Sadly, on July 17, at age 62, the beloved O’Leary lost his battle with cancer. He had lived with poor health before, when he lost a kidney, but he turned it into a means of helping others — quietly reaching out to those in the community fighting kidney disease, ¬including former Notre Dame athletic director Mike Wadsworth, to share his experiences.

As one of his former players, Mike Lynch ’82, said, “Rich is what my dad used to call a gentleman’s gentleman. A guy you look up to. A guy you want to have a beer with and tell a joke to. A guy with a huge heart, a pure sense of humor and a ton of class.
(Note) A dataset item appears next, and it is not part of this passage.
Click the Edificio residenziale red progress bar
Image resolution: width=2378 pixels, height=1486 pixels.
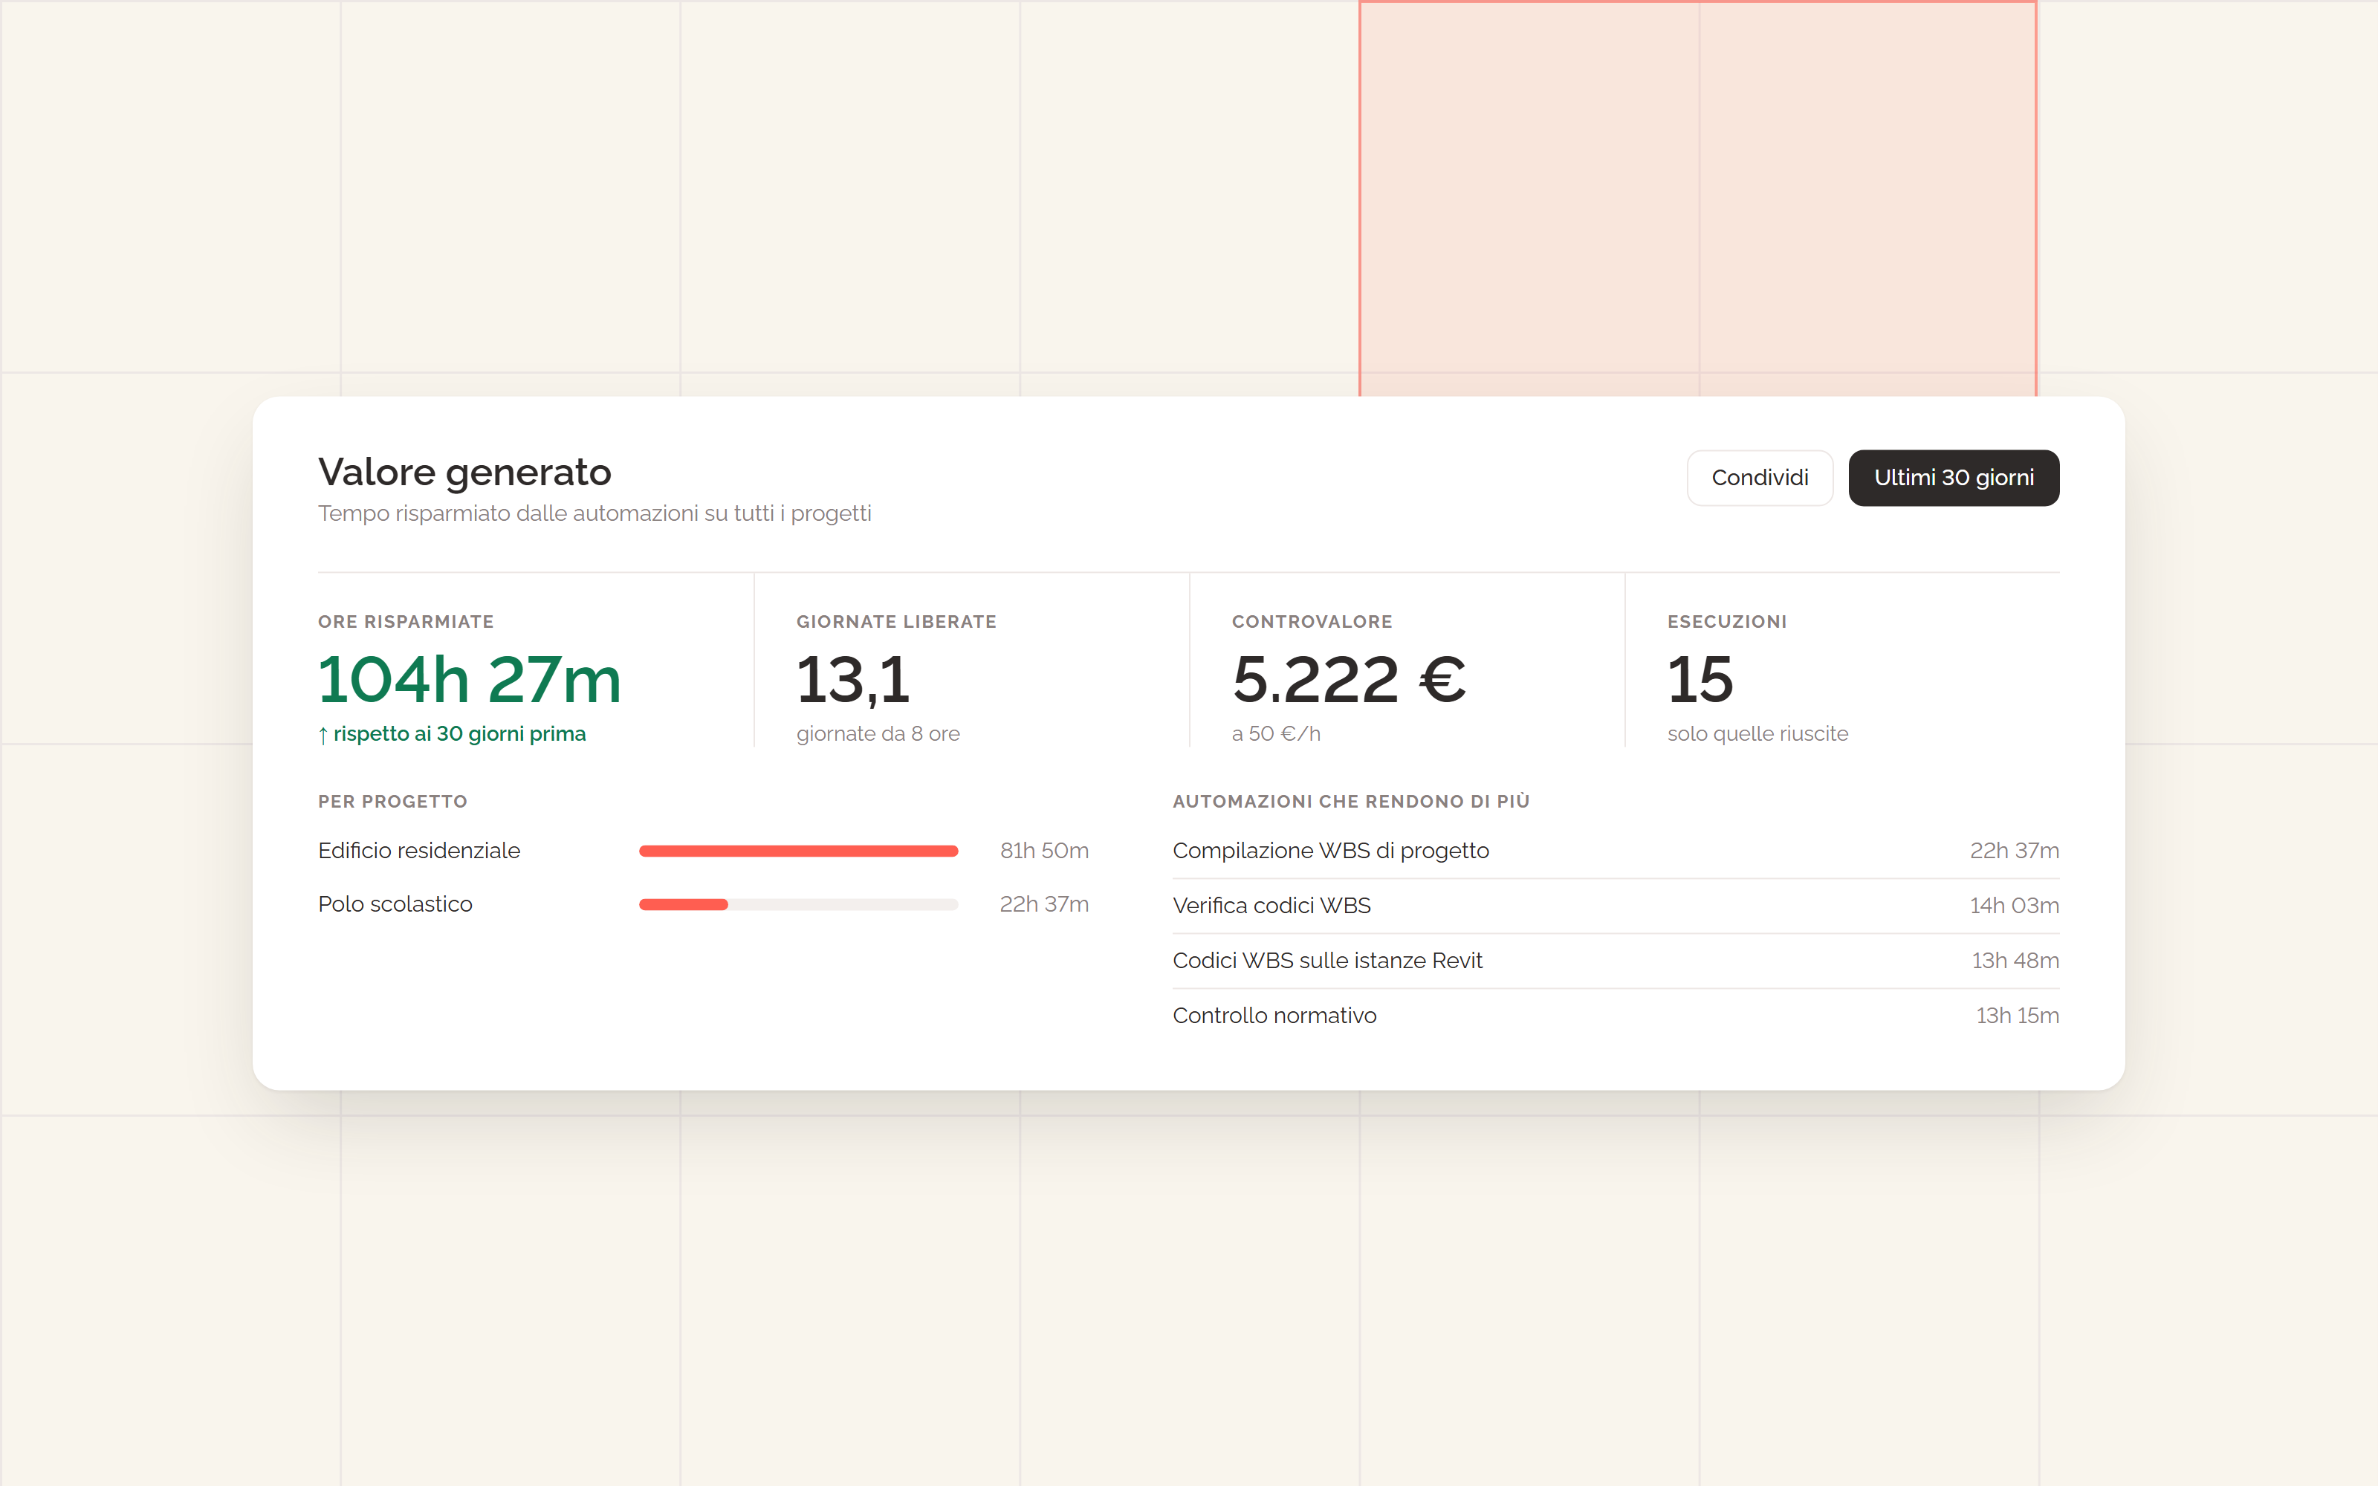(798, 851)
Quite simply, I love the guy.”

He returned the love. Rich, for instance, always gave great, meaningful gifts, ones that reflected his thoughtful personality. One Valentine’s Day, he borrowed his wife’s car, had it cleaned and installed a CD he had made of her favorite love songs. He made all the other husbands in the Cedar Club look bad, very bad.

He also seemed to own every gadget imaginable and knew how to use them. If anyone needed help with repairs, he was happy to oblige. And he was tech-savvy — once in the early 1980s he hooked up a VHS and small TV in a van so his passengers on a seven-hour trip to Toronto could watch a movie.

Rich was also tremendously supportive of others in the athletic department. Attend a Notre Dame sporting event and you’d probably run into him.

The man’s generosity was matched recently by his former players, who thought so much of their mentor that they contributed to the building fund of the new Arlotta Lacrosse Stadium, which opens this month. The men’s team room now bears O’Leary’s name.

Even more telling of the respect O’Leary earned are the email tributes that came from his former players. As Brian McKeon ’85 wrote: “Rich was a decent and humble soul who rarely raised his voice in anger and quietly nudged his players to meet their full potential. That is the mark of a leader.”

Whether doing cannonballs into his pool, tooling around town in his MG, hosting raucous family gatherings or overseeing myriad recreational programs, the unassuming O’Leary made sure he shared the fun. And when you left the O’Leary home, Rich always walked you to your car, even when disease was getting the best of him, and thanked you for coming, as if it was his privilege to have spent time with you.

Little did we realize we were the lucky ones.


John Heisler is Notre Dame’s senior associate athletics director for media and broadcast relations.